Stored entries:
+--
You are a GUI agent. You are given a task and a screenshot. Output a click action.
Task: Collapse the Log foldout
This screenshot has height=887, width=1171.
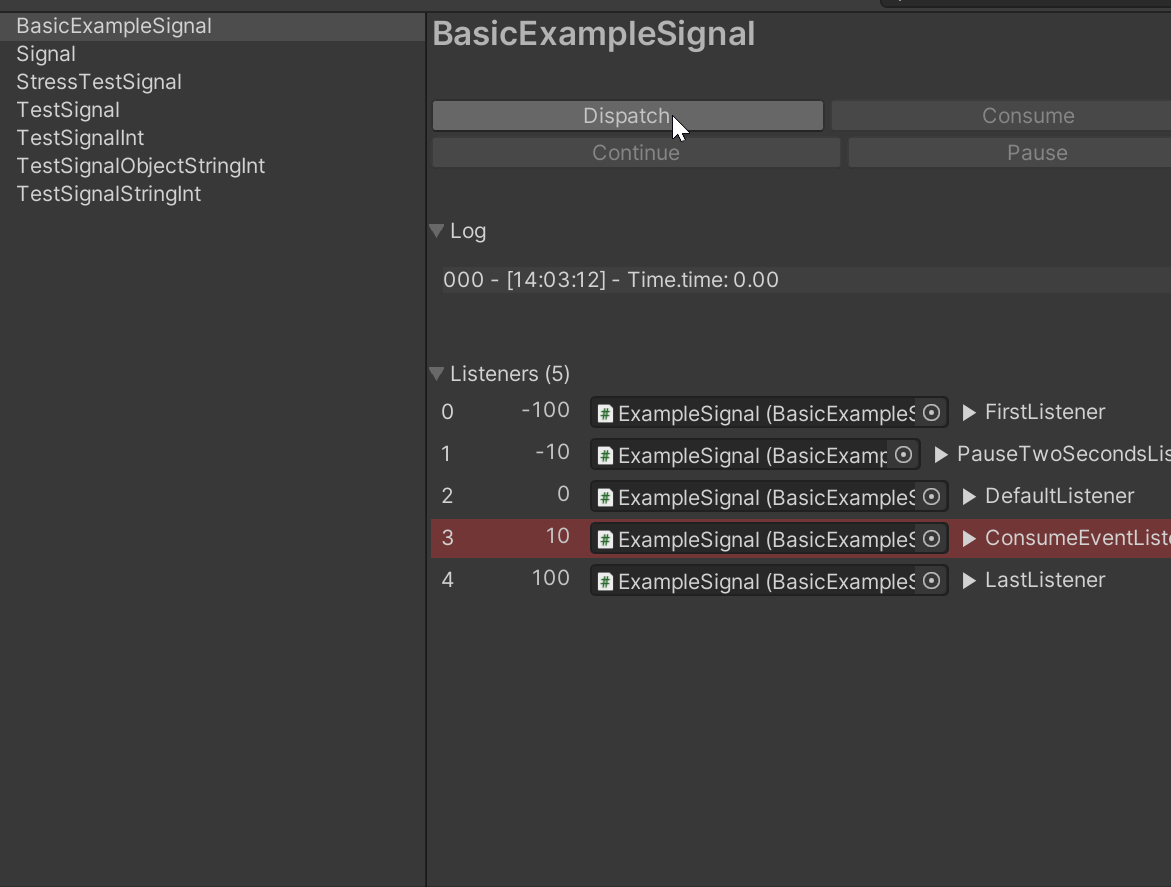tap(437, 231)
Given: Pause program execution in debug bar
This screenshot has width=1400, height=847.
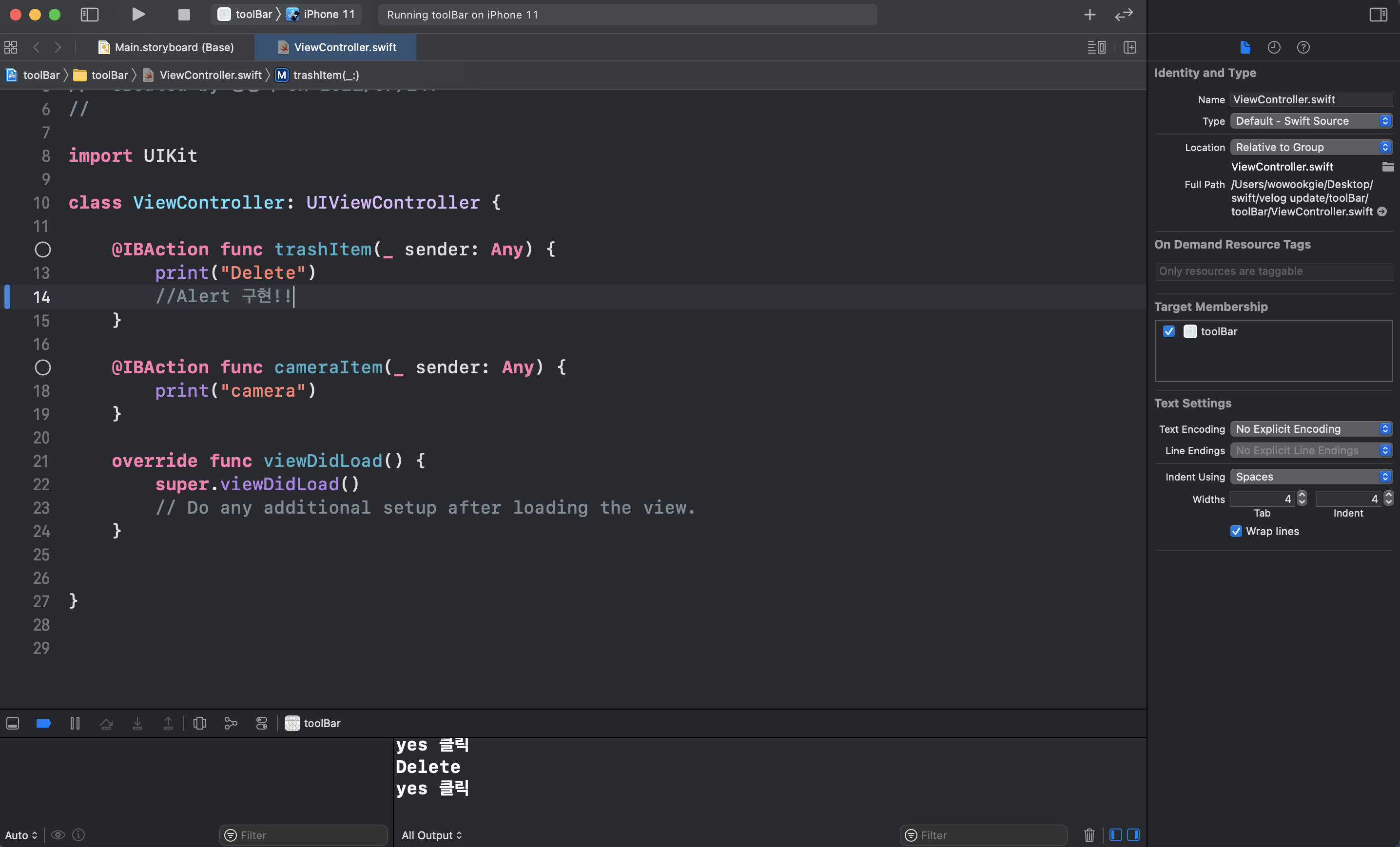Looking at the screenshot, I should 75,723.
+--
Could you rewrite the records starting at the line containing "Given: Pause program execution in debug bar" and ending at the end of the records, changing "Pause" to "Resume" and keeping everything else the same? Omit the pictures from your answer.

Given: Resume program execution in debug bar
This screenshot has width=1400, height=847.
Looking at the screenshot, I should 75,723.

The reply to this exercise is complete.